Verdell Smith

Personal information
- Nickname: Tim Brooks/Tommy Bowles/Junior
- Nationality: American
- Born: Verdell Smith November 1, 1963 (age 62) Oklahoma City, Oklahoma
- Weight: Welterweight

Boxing career
- Stance: Orthodox

Boxing record
- Total fights: 119
- Wins: 46
- Win by KO: 18
- Losses: 63
- Draws: 3
- No contests: 7

= Verdell Smith =

Professional boxer

Verdell Smith, a.k.a. Tommy Bowles, a.k.a. Tim Brooks (born November 1, 1963) is an American former professional boxer.
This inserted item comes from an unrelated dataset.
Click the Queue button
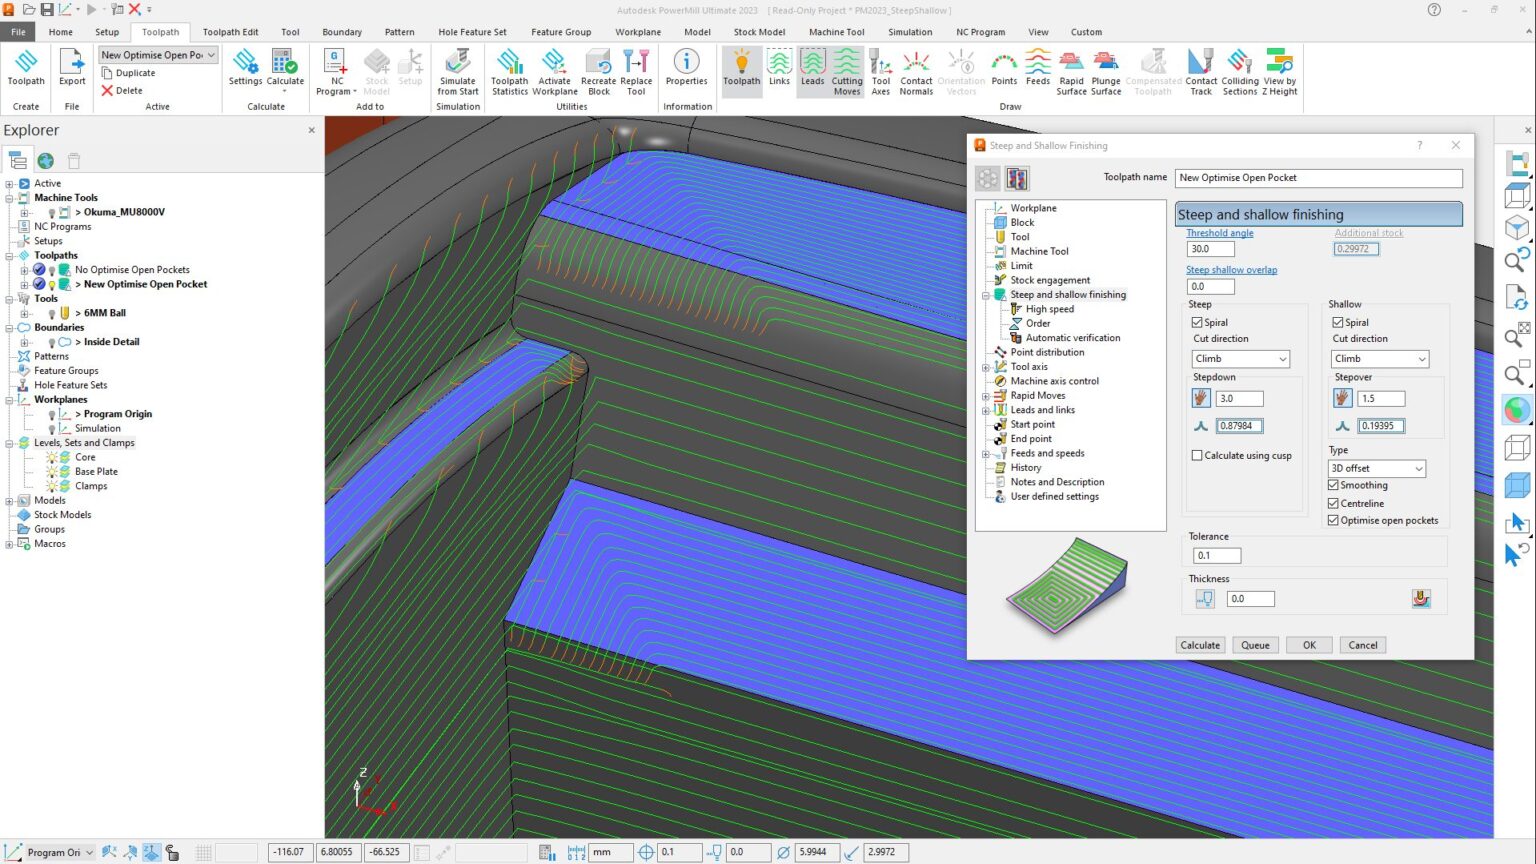1536x864 pixels. point(1255,644)
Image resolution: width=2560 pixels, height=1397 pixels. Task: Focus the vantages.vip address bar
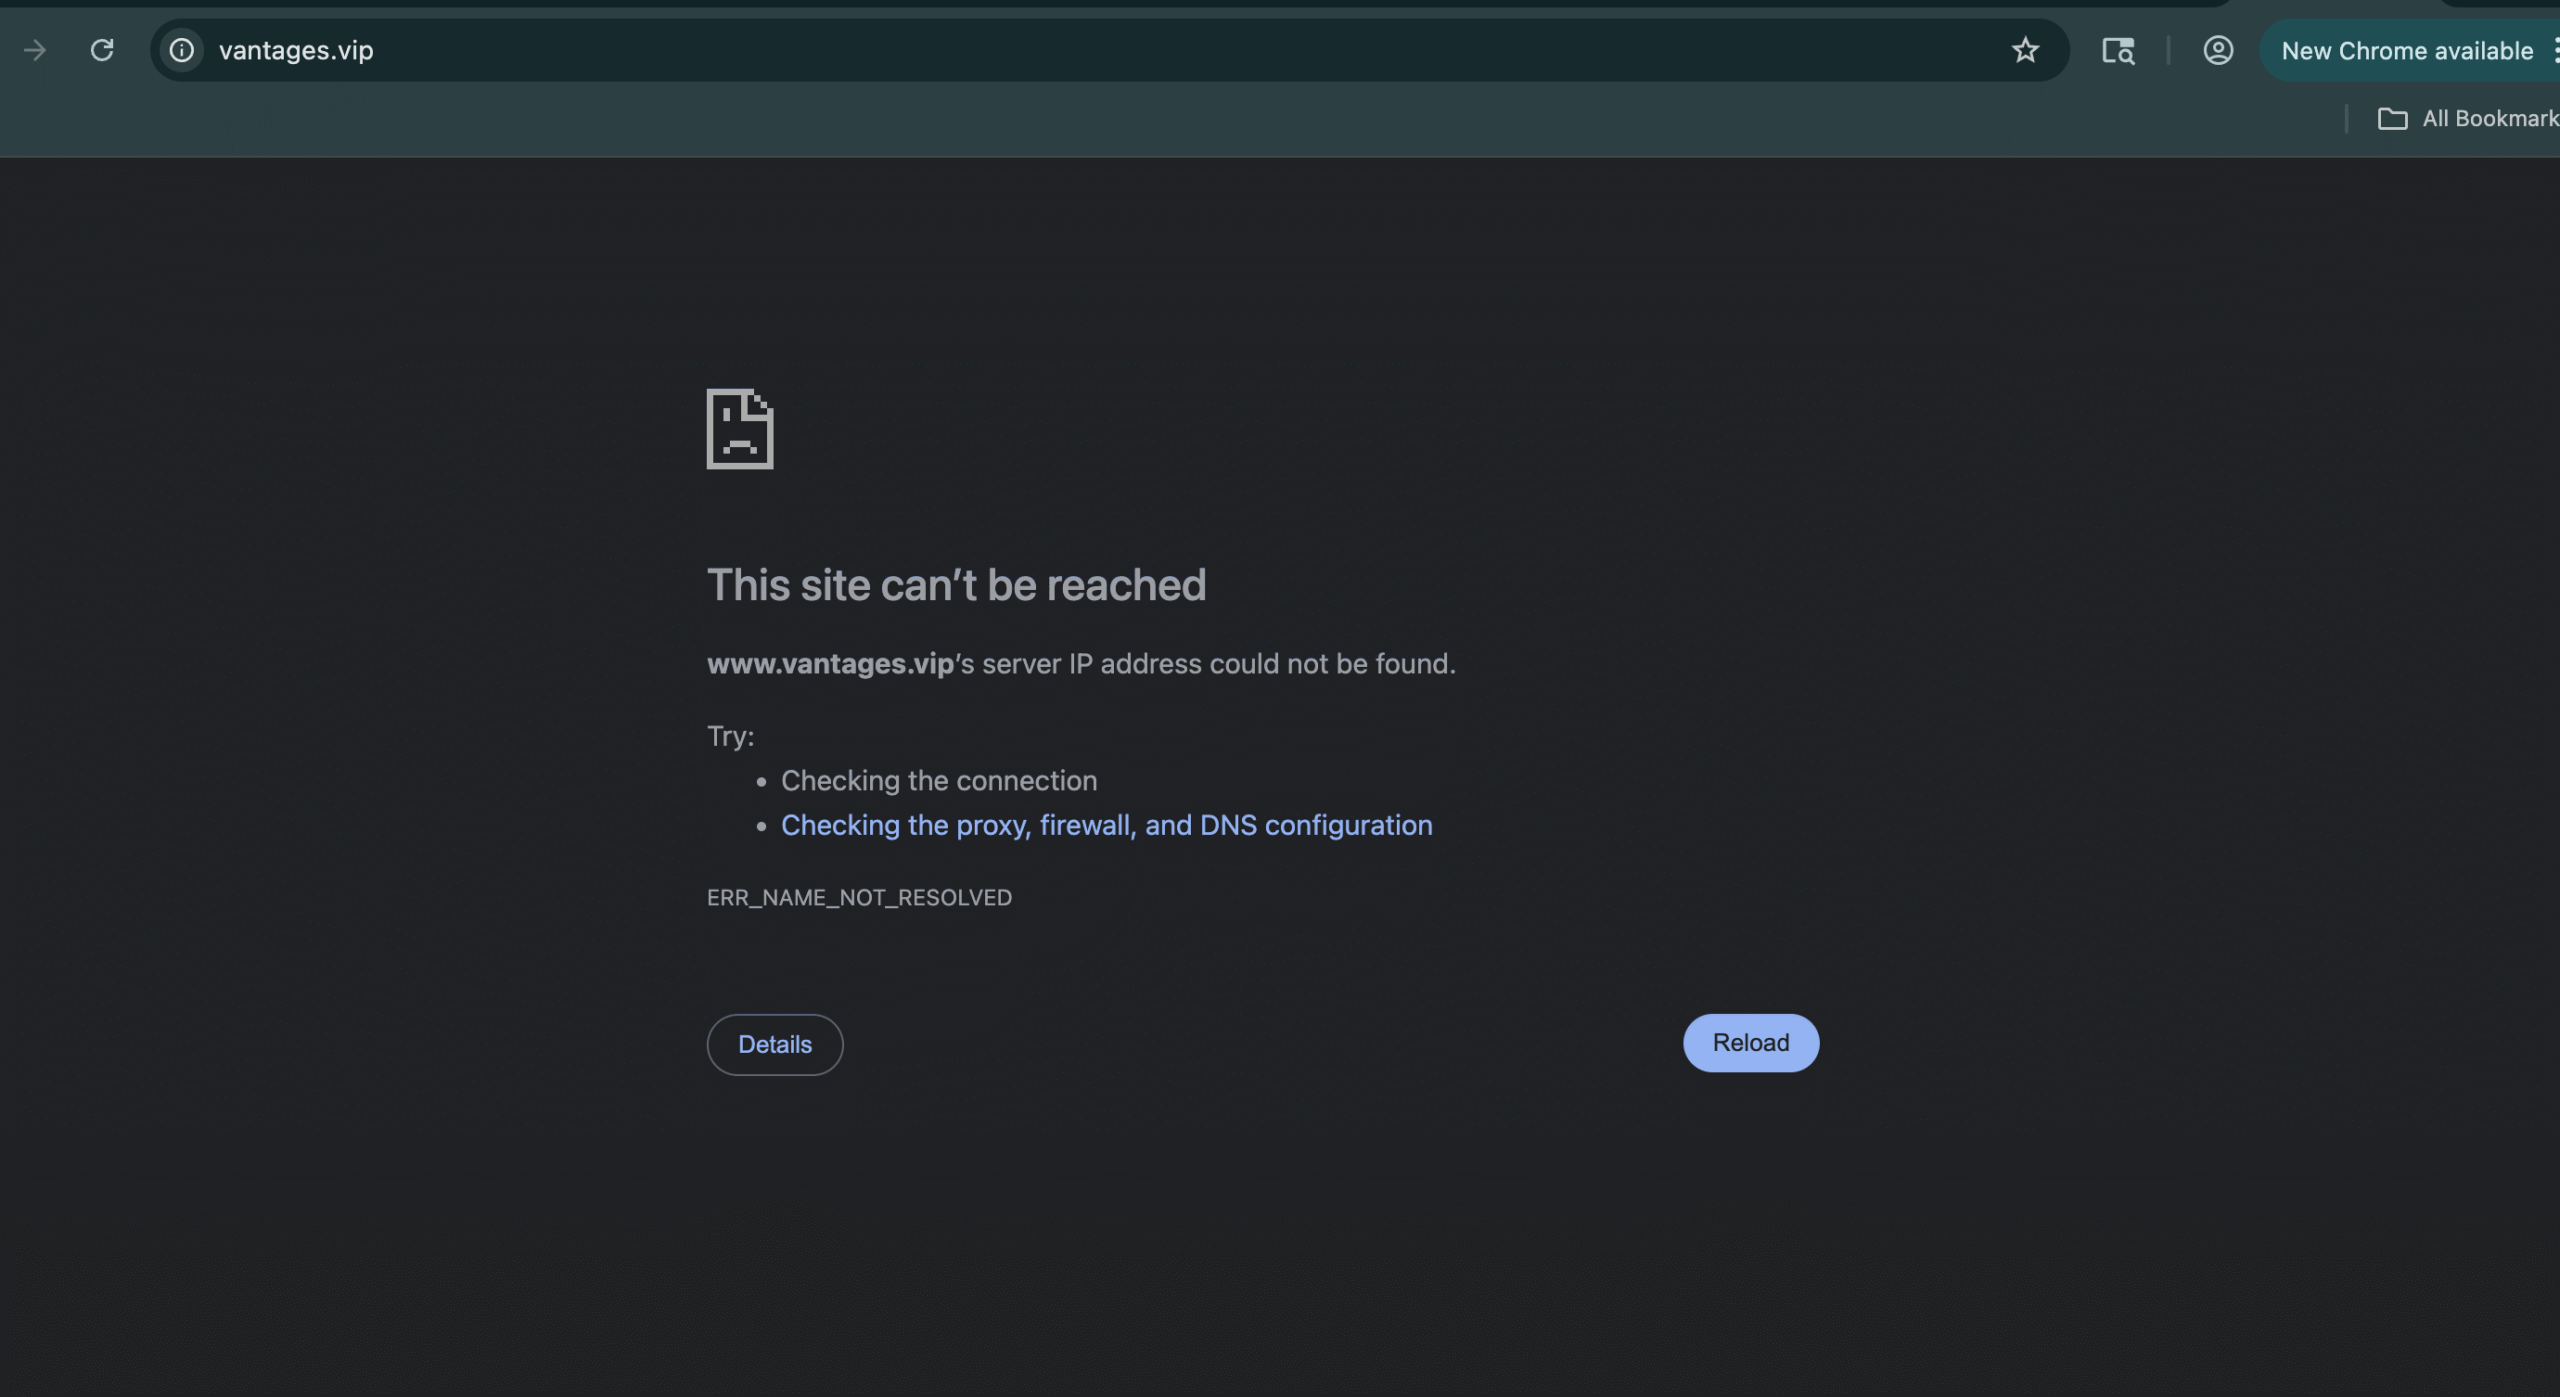[x=1000, y=50]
Smith, a journeyman fighter, appeared on the front page of the May 10, 2004, edition of The New York Times, as he was the focal point of a lengthy article in the Times's sports section on alleged fight fixing.

== Professional career ==
Smith turned professional in 1988 and fought the majority of his fights in Oklahoma and other Midwest states, under his birth name and other boxing aliases. In the article, Smith explained that fighting under assumed names "is what we needed to do, [in order] to get paid", and was also quoted as saying: "None of my fights are fixed. I just don't like getting hurt, and I'm not going to risk my brain and my kids to prove anything."

Among his notable fights, Smith lost to Jesse James Leija, Julio César Chávez, and Jorge Páez. The fight with Paez was the subject of a 2004 FBI investigation against promoter Bob Arum for fight fixing.

==Fight fixing allegations==
Smith is perhaps best known for his role in the government's attempted crackdown on fight fixing in 2004–2005. Verdell, along with colleagues Buck Smith and Sean Gibbons, were called upon to give testimony about fixed fights in boxing. The trio was nicknamed the Knucklehead Boxing Club, and traveled throughout the Midwest making frequent appearances on fight cards. The Knucklehead Boxing Club denied any wrongdoing and stated that they did not participate in any fixed fights.